L'
association Génériques avait été créée en 1987 autour du projet de préserver, sauvegarder et valoriser l'histoire de l'immigration en France et en Europe. En plus de 40 ans d'existence, Génériques a grandement contribué à rendre visible l'apport des populations étrangères à l'histoire nationale et européenne, et a rendu possible nombre de travaux majeurs sur l'histoire de l'immigration. Parmi les nombreuses réalisations, on notera notamment la publication (avec les Archives Nationales) d'un inventaire des sources d’archives publiques et privées sur l’histoire des étrangers en France de 1800 à nos jours, outil indispensable aux historiens de l'immigration. Le portail de ressources
Odysseo, pendant numérique du guide papier, venait compléter ce travail de mise en accessibilité des ressources.
À la croisée des mondes universitaires, culturels et associatifs et au carrefour de l'Histoire et des l'actualité, Génériques publiait également la revue semestrielle
Migrance dont le dernier numéro inscrivait la thématique, brûlante d'actualité, de l'accueil des étrangers en France dans le temps long.
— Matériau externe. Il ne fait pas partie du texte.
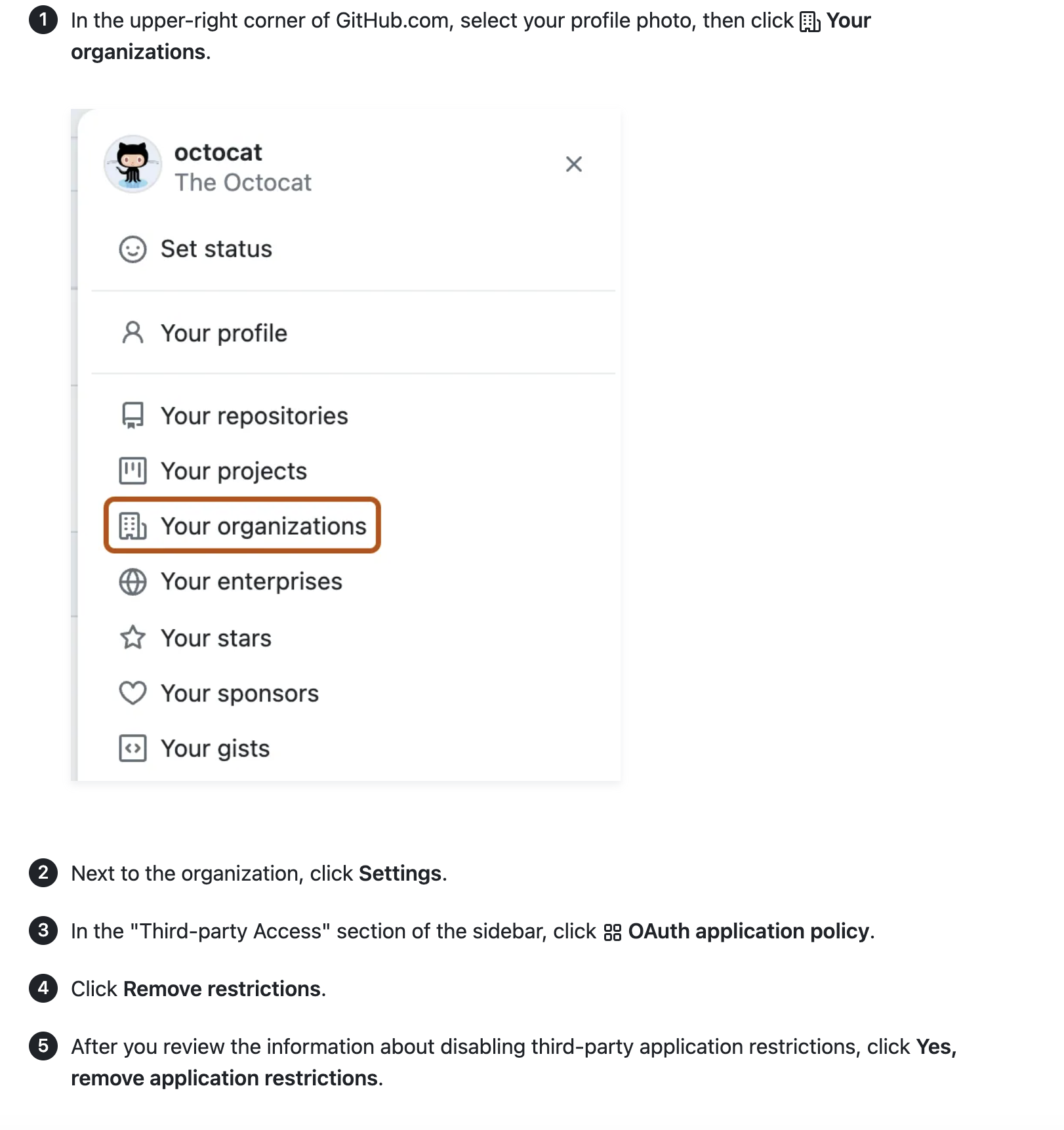Click the globe icon for enterprises
The image size is (1064, 1130).
133,581
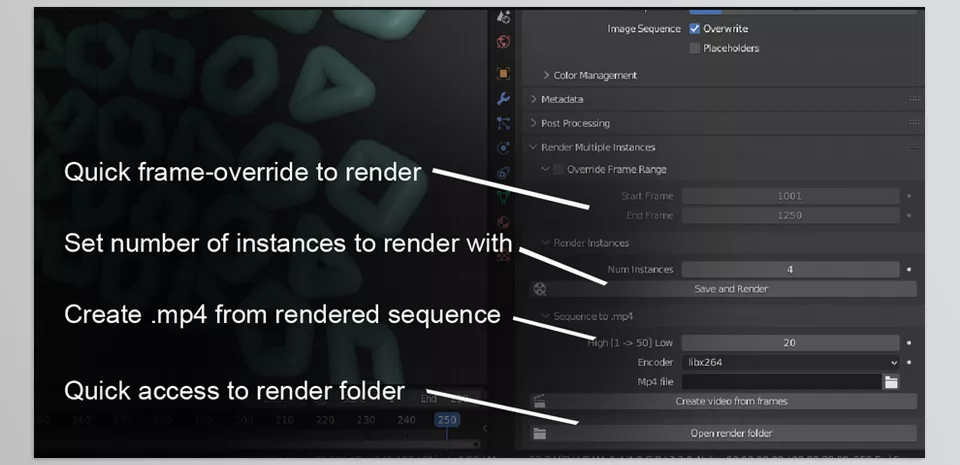Click the folder icon beside Mp4 file field
Screen dimensions: 960x465
tap(890, 381)
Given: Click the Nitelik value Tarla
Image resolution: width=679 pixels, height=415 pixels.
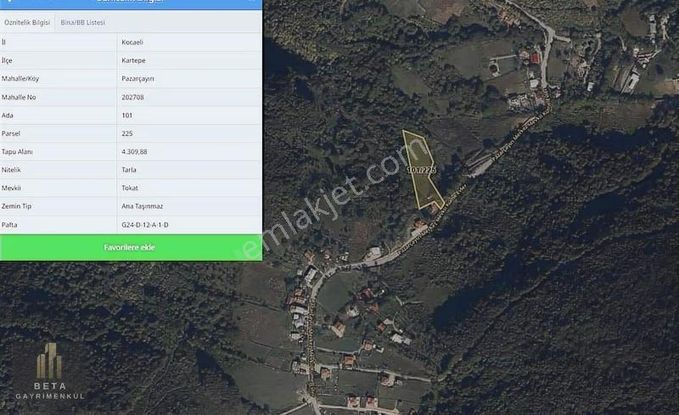Looking at the screenshot, I should 129,170.
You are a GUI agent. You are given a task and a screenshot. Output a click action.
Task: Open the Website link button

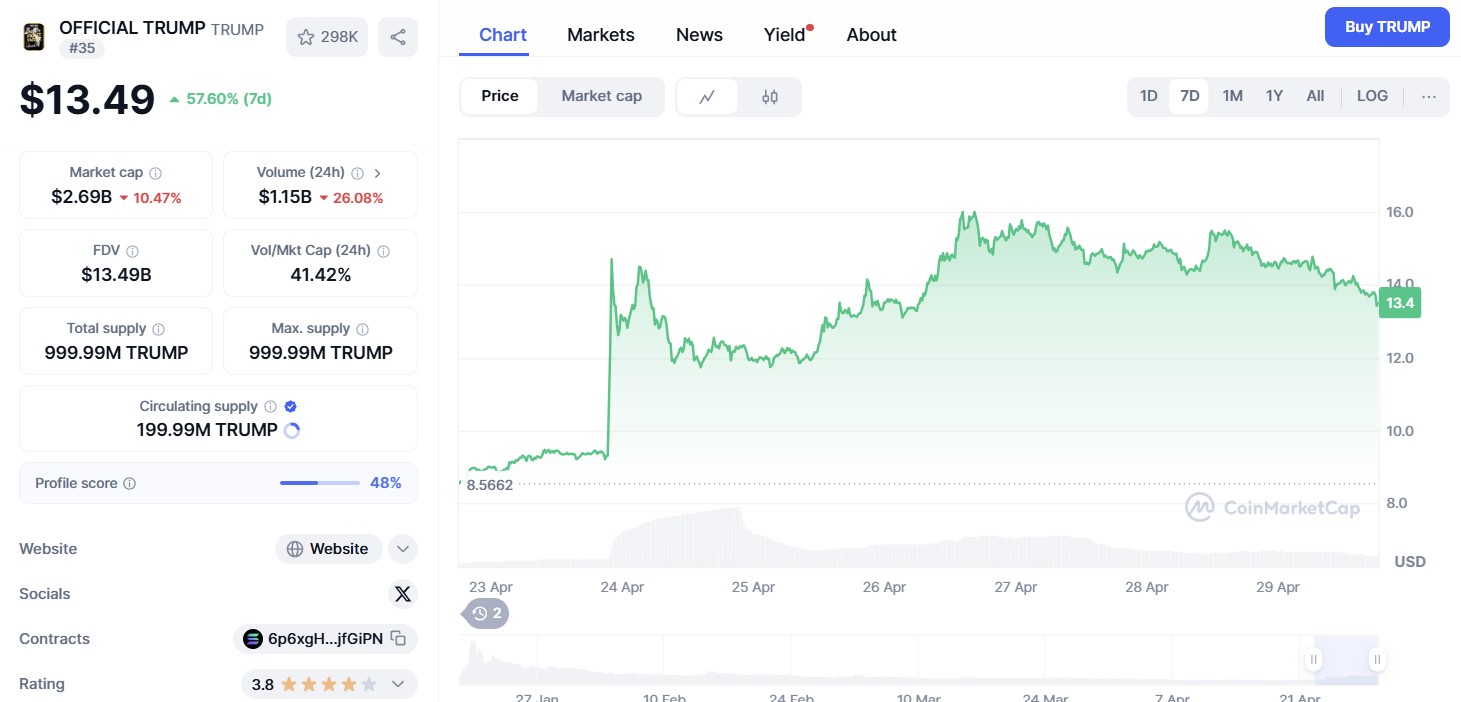(x=328, y=549)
Alors que la nécessité d'une mobilisation citoyenne et d'un engagement scientifique autour des questions migratoires se présente à nous avec une urgence indéniable, nous ne pouvons que regretter ce "clap de fin". Nous reproduisons ici un texte de son directeur Amar Nafa :
" Inscrire l'histoire de l'immigration dans l'histoire nationale. Ce
projet paraissait pour certains incongru à la fin des années 1980 lors
de la création de Génériques. Comment en effet les archives, qui
témoignent d'une histoire, d'un enracinement, peuvent être associées à
l'immigration, vue alors par certains comme un phénomène conjoncturel et
temporaire de travailleurs étant amenés à retourner chez eux ?
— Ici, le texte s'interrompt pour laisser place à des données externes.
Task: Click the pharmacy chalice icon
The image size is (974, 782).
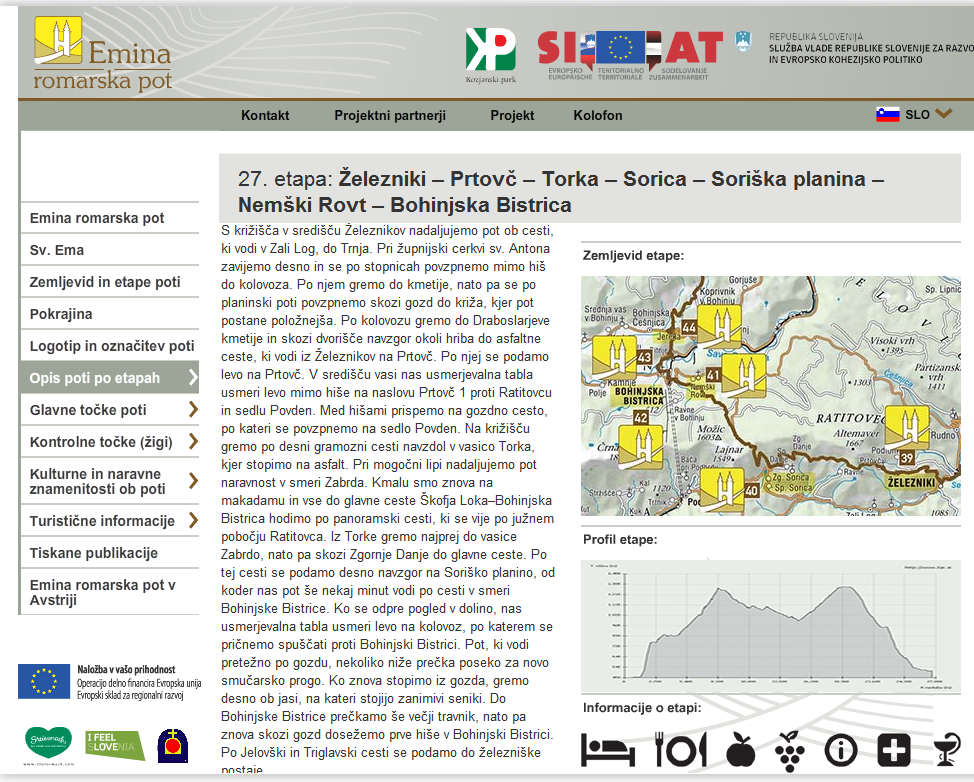Action: [x=945, y=748]
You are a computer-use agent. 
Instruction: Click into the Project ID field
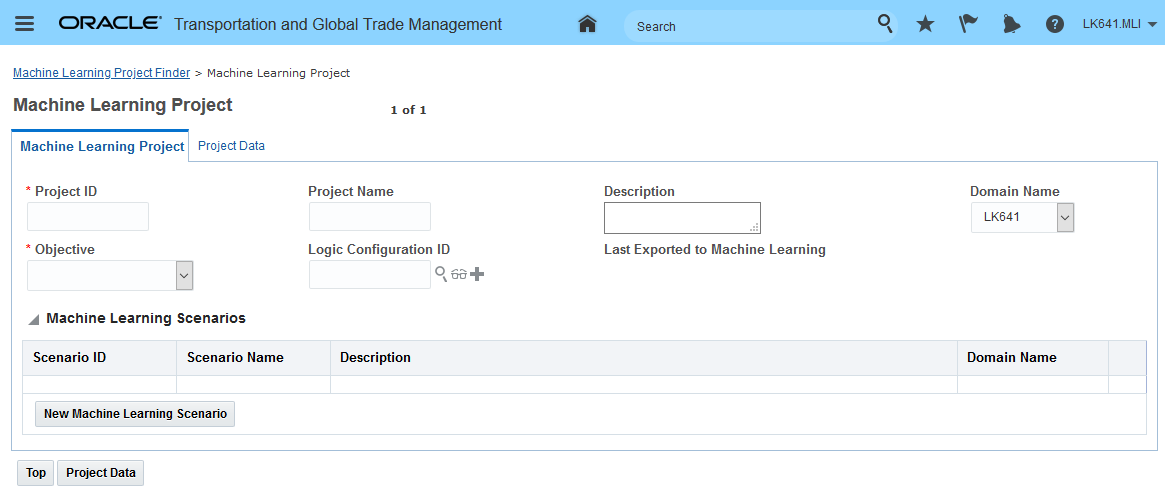88,217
Plus de trente ans après, l'aventure de Génériques s'arrête. Les
multiples diminutions et disparitions de subventions ne permettent plus
de poursuivre ce projet qui a été moteur et pionnier. S'il reste encore
beaucoup à faire sur le sujet, il faut apprécier le chemin parcouru
depuis 1987. Des dizaines de milliers de sources d'archives ont été
identifiées dans les centres de conservation du patrimoine, des
centaines de fonds privés ont pu être sauvegardés et rendus public. Ces
ressources ont permis d'essaimer, de nourrir des centaines de projets et
de progresser dans une meilleure connaissance de l'histoire de
l'immigration.
Pour preuve, il y a quelques semaines, un documentaire en prime time
sur France 2 présentait l'apport des étrangers à l'histoire de la
nation. Partout en France, des réseaux régionaux font preuve d'un
dynamisme pour faire vivre cet enjeu dans les domaines artistique,
culturel et scientifique au plus près des territoires. Enfin, grâce à la
mobilisation de Génériques et d'autres acteurs de la société civile, le
Musée national de l'histoire de l'immigration a pu voir le jour,
marquant une reconnaissance nationale aux personnes venues d'ailleurs
ayant contribué à faire de notre société ce qu'elle est aujourd'hui.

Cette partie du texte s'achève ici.